# Ruby the Dobe came to stay :)



## Luvdogs (Aug 15, 2008)

We had a guest this weekend, and she has been a angel  
I thought i would post some pics from todays walk 










The raving loony party!! :thumbup: 




































The girls watching the silly boys!!!



















The line up parade!!









Thanks for looking


----------



## GemCheri (Aug 18, 2009)

Great pictures  They are all stunning!!! Looks like they had loads of fun


----------



## $hAzZa (May 2, 2010)

Boys will be boys 

Love the frisbee in Archie's mouth :lol: x


----------



## hawksport (Dec 27, 2009)

Nice pics, she looks very well behaved. Is this the one you are showing.


----------



## dobermum (Apr 27, 2010)

Aw fantastic! There's nothing better than seeing a buncha furkids, happy and at play. I'd gladly have Ruby over for a playd8 

Dobedaft me!

Dobermum


----------



## Nicky10 (Jan 11, 2010)

Great pictures of stunning dogs


----------



## Luvdogs (Aug 15, 2008)

hawksport said:


> Nice pics, she looks very well behaved. Is this the one you are showing.

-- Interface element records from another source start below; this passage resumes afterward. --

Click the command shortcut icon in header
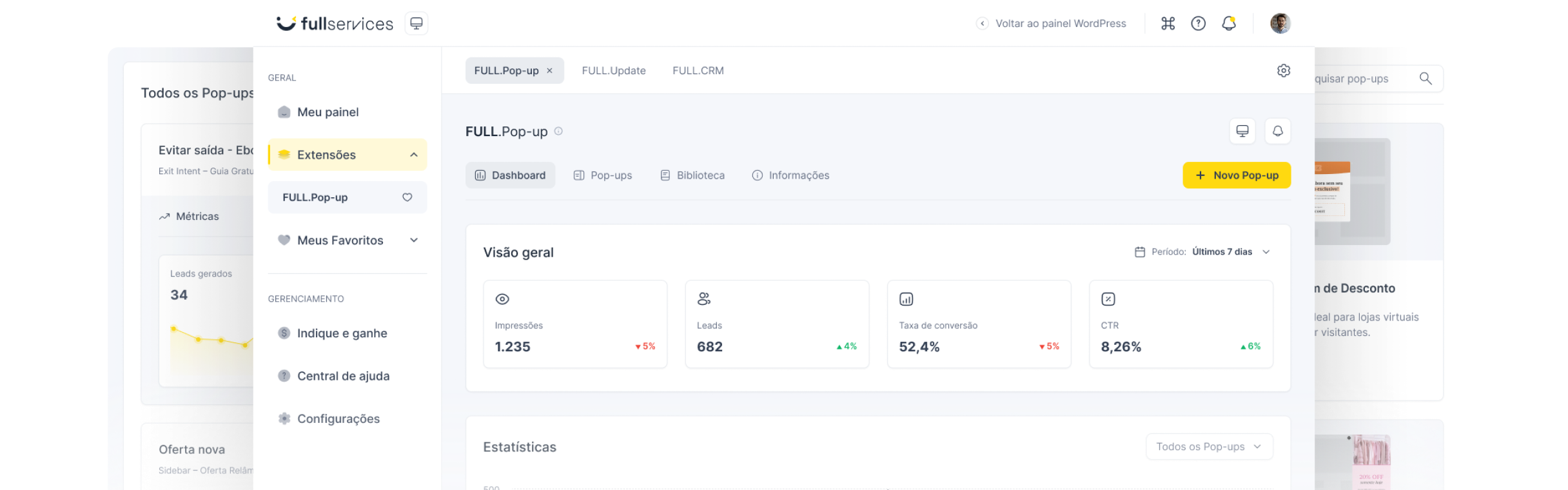This screenshot has width=1568, height=490. tap(1168, 24)
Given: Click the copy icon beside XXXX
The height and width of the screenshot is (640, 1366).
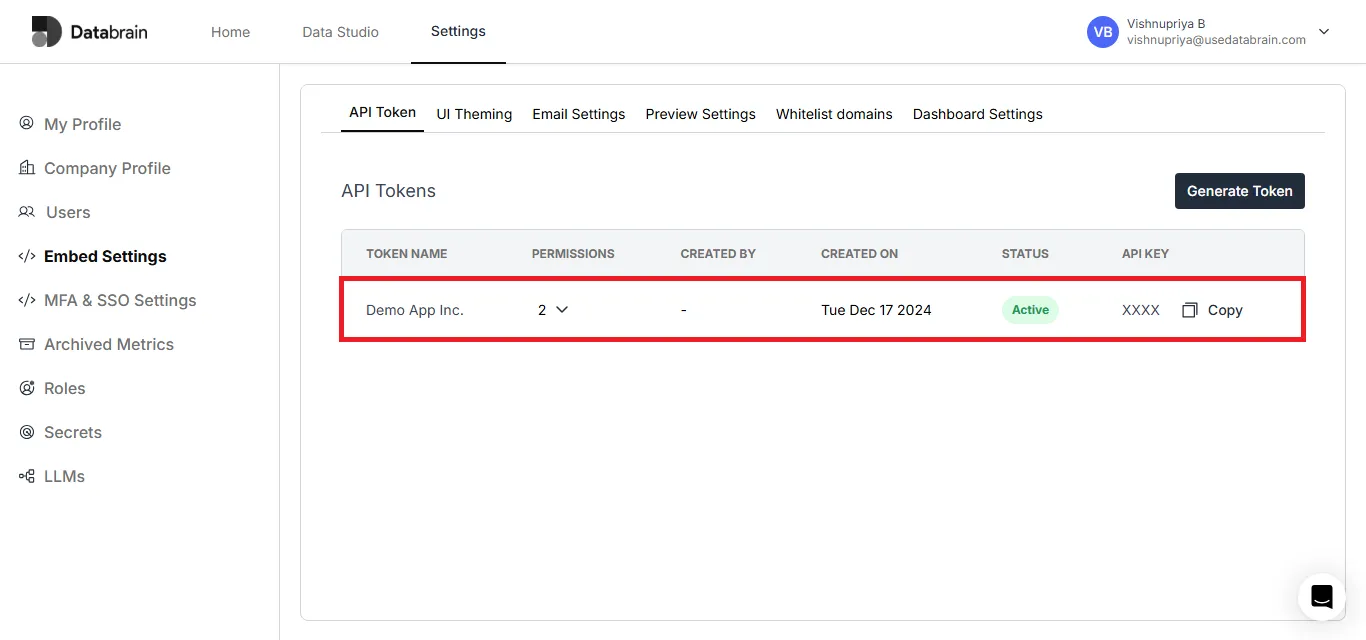Looking at the screenshot, I should 1190,310.
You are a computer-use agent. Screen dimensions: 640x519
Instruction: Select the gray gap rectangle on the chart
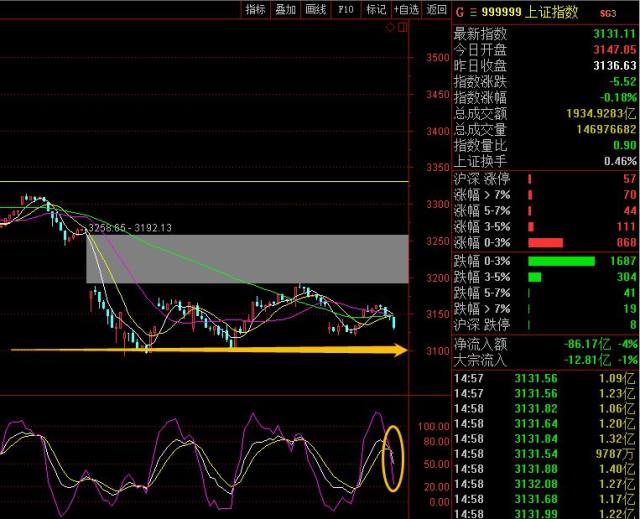coord(248,259)
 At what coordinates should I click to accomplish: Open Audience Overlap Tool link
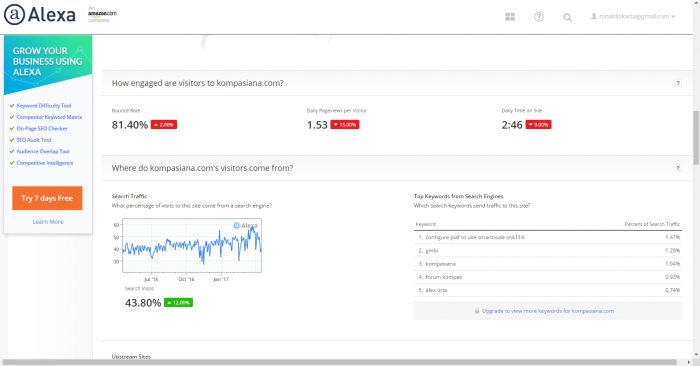pos(43,151)
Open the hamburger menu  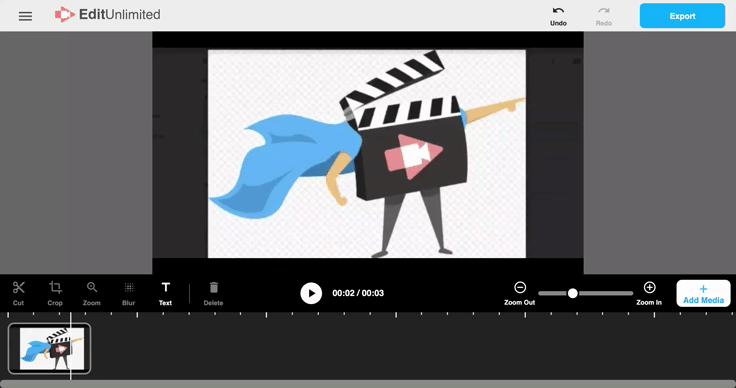pos(25,16)
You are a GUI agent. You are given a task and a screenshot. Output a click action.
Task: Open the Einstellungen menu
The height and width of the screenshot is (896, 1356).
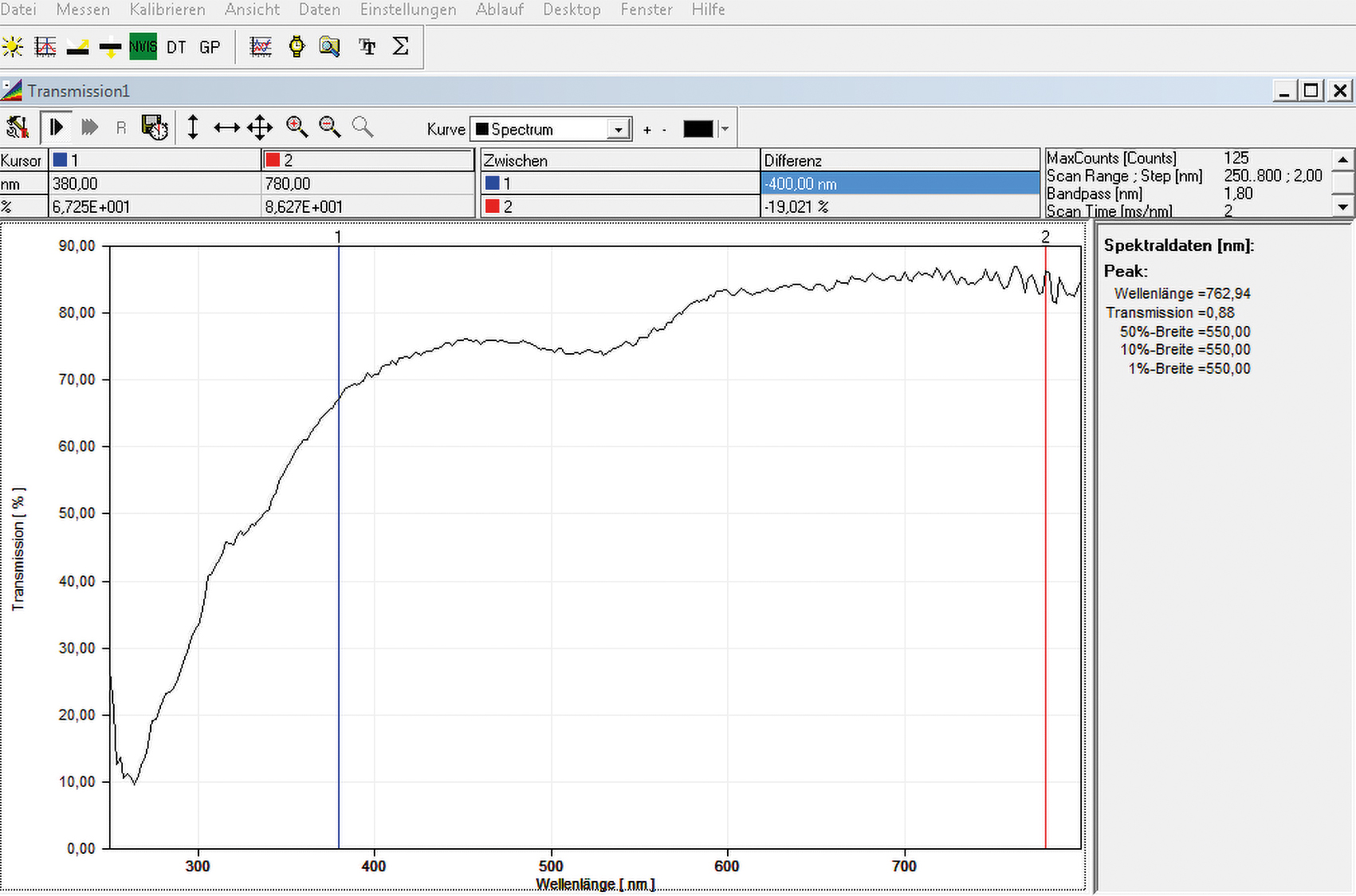coord(408,10)
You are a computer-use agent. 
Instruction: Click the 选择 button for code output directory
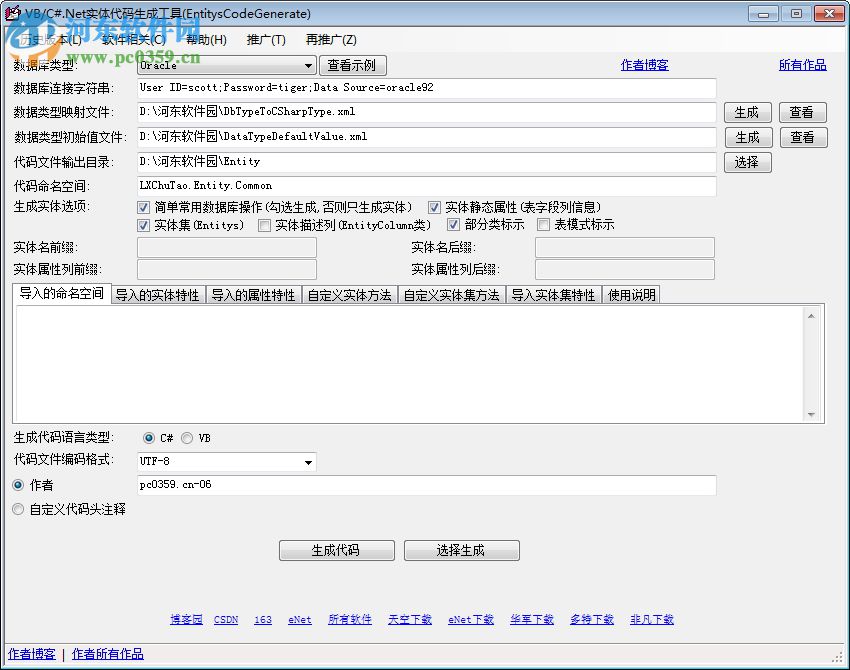tap(748, 162)
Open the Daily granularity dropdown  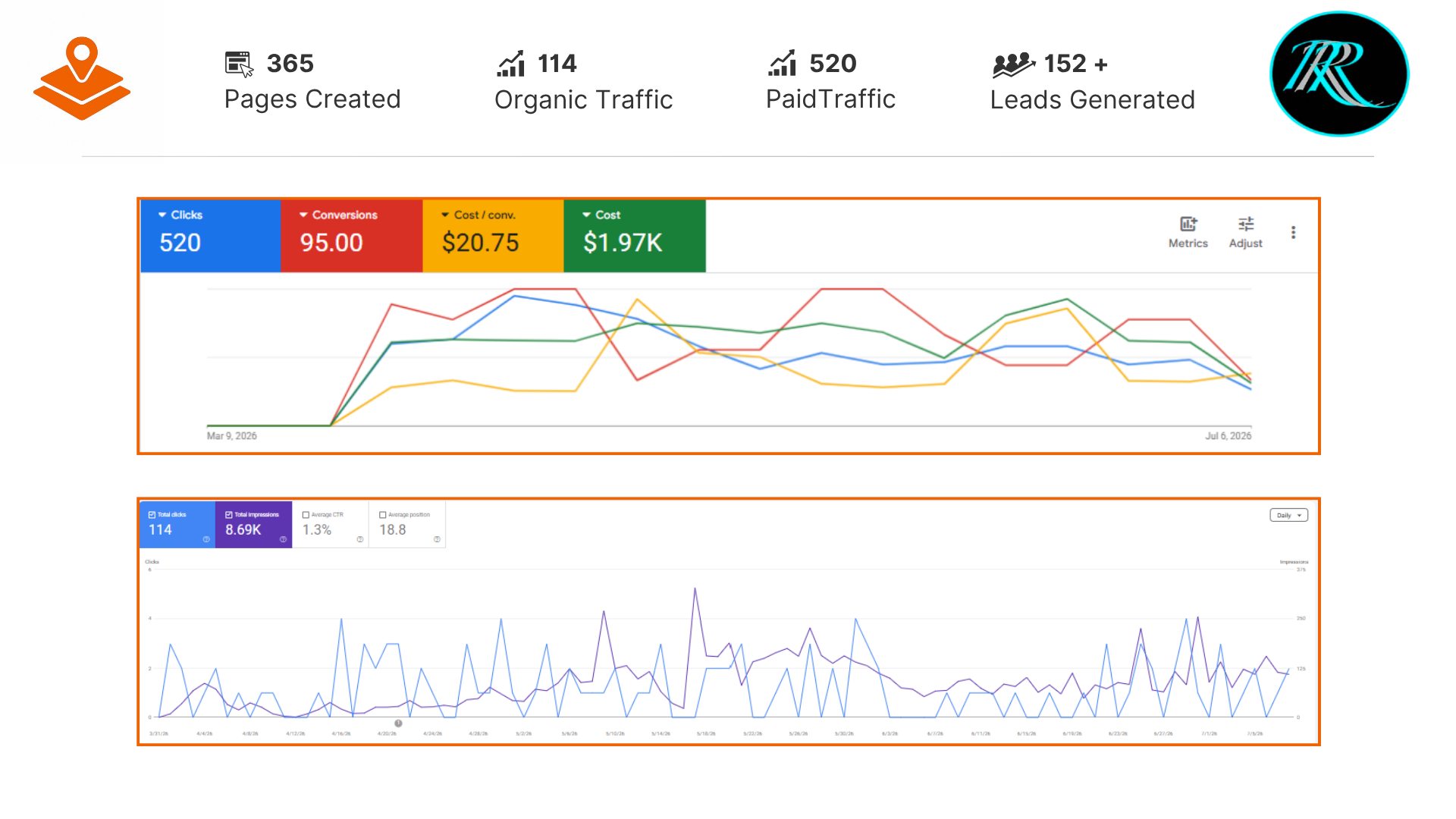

Yes that's her  she is a lovely dog, daft as a brush!


----------



## Haley (May 2, 2010)

Oh my, great pictures. They made me smile. They are all adorable


----------



## Zaros (Nov 24, 2009)

My word! More pictures of dogs running wild and free! Excellent. I love to see dogs off leash. Well done. They look all the more happy critters for it.


----------



## Luvdogs (Aug 15, 2008)

Thanks everyone


----------



## Petitepuppet (May 30, 2009)

Great photos and gorgeous dogs


----------



## Arlani (May 9, 2010)

Oh wow I love Dobermans! Looks like they had a great time


----------



## Luvdogs (Aug 15, 2008)

Arlani said:


> Oh wow I love Dobermans! Looks like they had a great time


Me too :thumbup::thumbup:


----------



## kaisa624 (Mar 5, 2010)

She reminds me of the Dobe who I see whenever I go the the Natures Instinct warehouse


----------



## Sarahnorris (Dec 1, 2008)

great photos, they look they all had loads of fun!


----------